In practice, this theory is not supported by the fact. When it comes to elected judges, voters are idiots. The latest example comes from Los Angeles.
[A] highly regarded sitting judge [was] ousted from the bench Tuesday by a bagel store owner who'd barely practiced law in the last decade . . . . Judge Dzintra Janavs, a 20-year veteran of the bench, lost by almost 8 percentage points to Lynn Diane Olson, a Hermosa Beach resident and business owner who only late last year reactivated her state bar membership. . . . Olson, who was rated "not qualified" by the Los Angeles County Bar Assn., outspent Janavs by more than 2 to 1, giving about $100,000 of her own money compared with about $42,000 in contributions reported by May 20 by the judge. . . . Janavs was one of only two judicial candidates of 28 in the county rated "exceptionally well qualified" by the Los Angeles County Bar Assn. . . . Olson and her husband, Michael Keegan, a Hermosa Beach councilman, said they did not target Janavs because of her name, but rather because she was Republican.
Unlike most cases where a sitting judge is ousted at the ballot, Janavs had made no controversial opinions which were in the public eye. The partisan affiliations of the candidates did not appear on the non-partisan ballot. An e-mail campaign emphasized Olson's endorsement by the county's democratic party.
Most of California's 1,500 Superior Court judges never face election. Once appointed, they come up for retention election after six years but only appear on the ballot if someone challenges them. However, if a judge vacates a seat close to an election, the successor is not appointed but is chosen by the voters.
To be clear, Olson's only fault here is being a bit ambitious for her qualification, which is normally something we leave to the voters, and the Democratic party can hardly be faulted for endorsing a registered Democrat over a registered Republican in an election. But, the voters of Los Angeles were uninformed idiots, and unfortunately, this is the norm in judicial elections, not the exception.
Assuming to much of voters is a recipe for bad decision making. Appointing judges is a better solution, and the system employed in Colorado is far superior to that of California.

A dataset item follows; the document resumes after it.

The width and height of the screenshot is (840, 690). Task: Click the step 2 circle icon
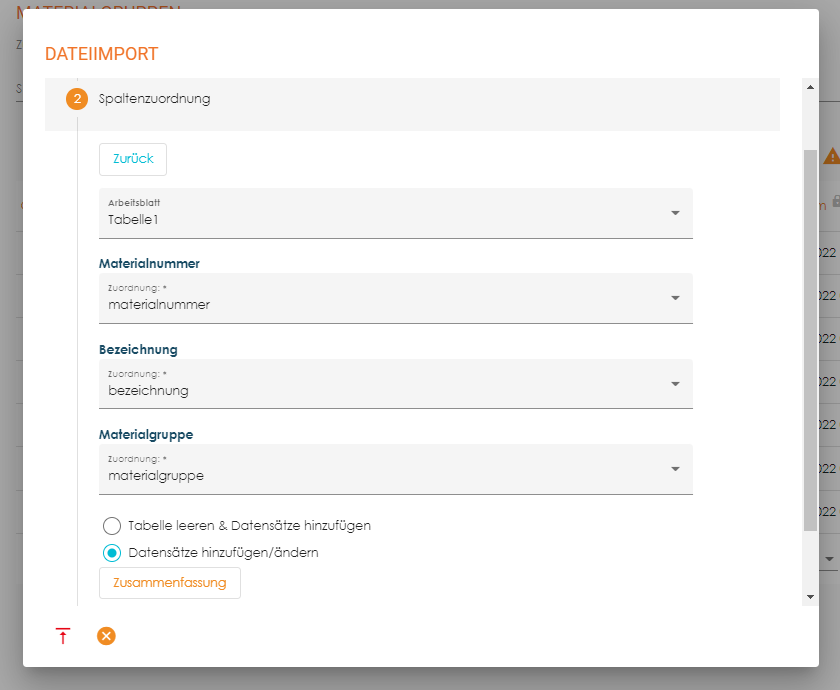click(77, 100)
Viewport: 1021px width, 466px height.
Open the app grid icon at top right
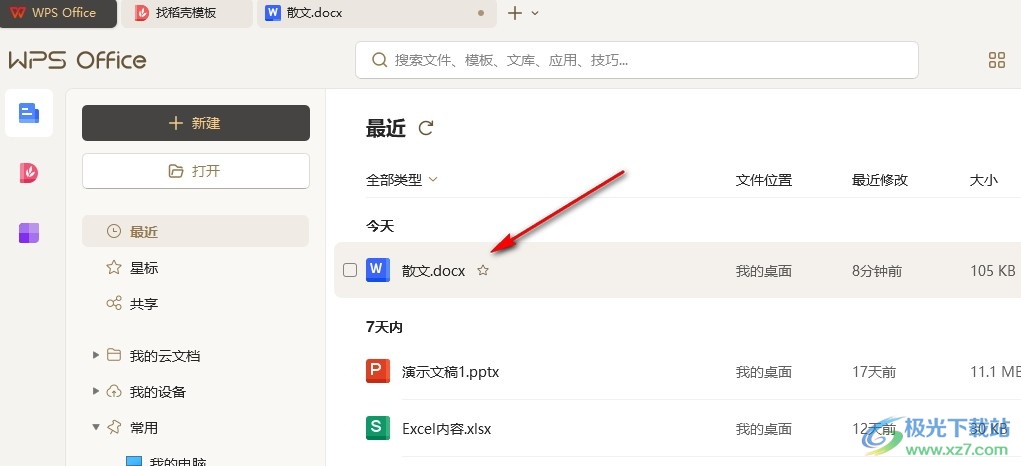(x=996, y=60)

In Colorado, judges are nominated by blue ribbon panels appointed on a bipartisan basis, appointed by the Governor (or by Mayors outside the state part of the judicial system), face up or down retention elections without opponents after long terms in office, and face voters who receive detailed evaluations of the judicial candidates from a blue ribbon performance evaluation committee in advance of the election. As a result, Colorado has judges chosen largely on their legal merit. Political connections and philosophy do matter, but truly unqualified candidates are weeded out and not made available as a choice to the person making the appointment. And, because Colorado judges don't have to mount expensive campaigns, they don't owe any favors to campaign contributors.

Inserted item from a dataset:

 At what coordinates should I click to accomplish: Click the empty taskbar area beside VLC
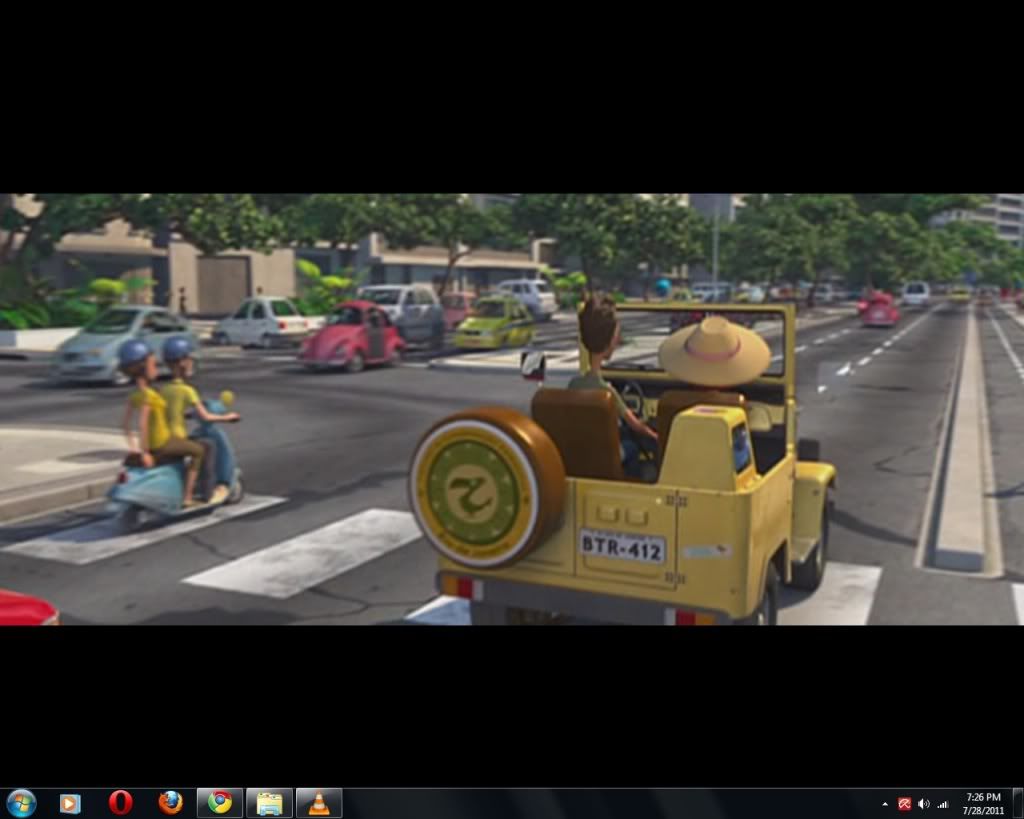(600, 803)
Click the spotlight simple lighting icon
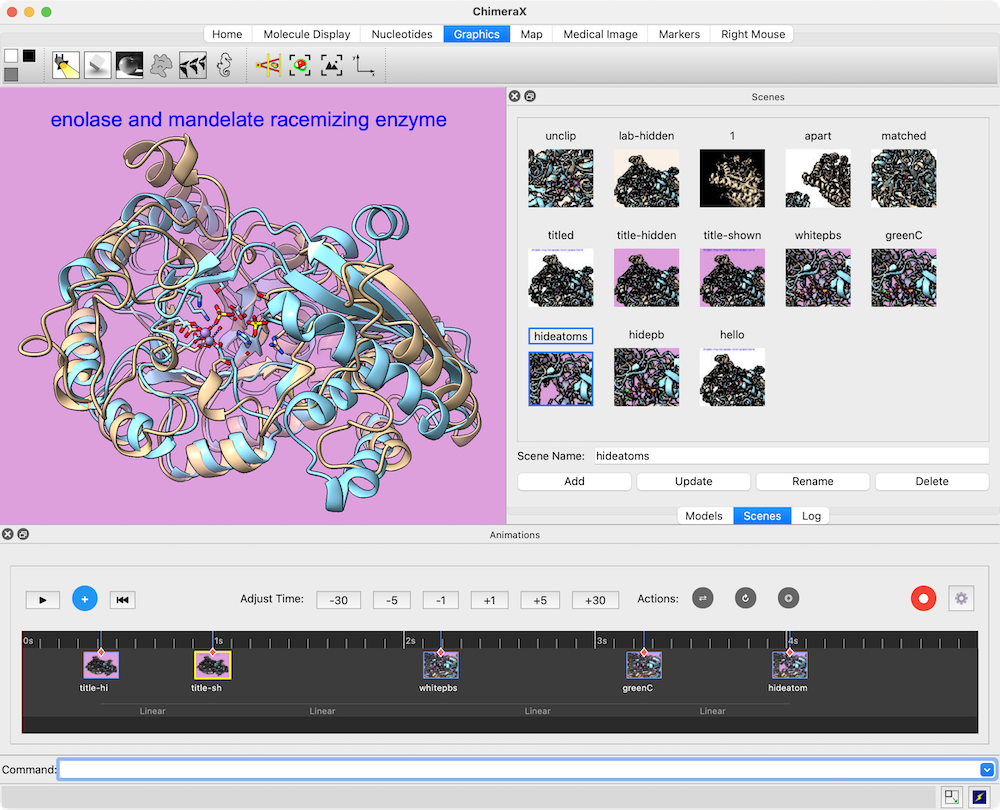The height and width of the screenshot is (810, 1000). [x=66, y=66]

You don't have to rely on my word alone. Retired U.S. Supreme Court Justice Sandra Day O'Connor echos the sentiment (questions are from USA Today, answers are from O'Connor):
Q: Do you think money has polluted the process in some states in which judges are elected?
A: In some states, very much. I came from Arizona, which provided for the election of all judges. I did not think that was a good system because when judges ran they had to spend money for advertising and campaigning to win the nomination and then the election. Where did that money come from? It came from lawyers. And what lawyers? The lawyers most likely to appear before them. I think that's a lousy system.

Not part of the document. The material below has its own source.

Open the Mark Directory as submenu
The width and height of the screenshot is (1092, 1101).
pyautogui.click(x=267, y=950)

Q: Did you do anything to change that system?
A: I served in the Legislature, and I tried to get the Legislature to amend Arizona's constitution to put before the people a system of merit selection of judges. I could not get that out of the House of Representatives. I could get it out of the Senate. So I helped organize an initiative drive to get voters' signatures to put it on the ballot. We got enough signatures, we put it on the ballot, and I had decided that I was going to try to be a judge, and I ran for office as a trial judge in the same election the same year that that ballot went before the people. And it passed by a very narrow margin.
If you don't want judges to be legislators, don't elect them.
It's Judge Janavs fault for not changing her name to a safe, white-souding "American" name.
Dzintra Janavs vs. Lynn Diane Olson.
She should have changed it to Diana Johannson. Southern Californians apparently realllly don't like the idea of immigrants taking jobs away from Americans.
The decisions judges make often have some political consequences, and outcomes (assuming, perhaps naively, that their intentions are not political). So, let's be frank and honest about it - an elected judge who is aware of the norms can tell you what the law is, not what the law ought to be. Judicial opinions have outcomes. All people who generate an outcome should be held accountable. Judges should be accountable to the people through the electoral process for their fidelity to the rule of law.
Moreover, the criticisms' you raised can be fixed by simple institutional transparency (e.g. donations etc).
Like the Swiss (did with citizen initated referenda), over time, voters will become more educated - its a cultural change.
A simple compromise would be to pool about 10 candidates from various ideologies, degrees and beliefs (from your Scalia to Sandra Day O'Connor) and then put them up to election.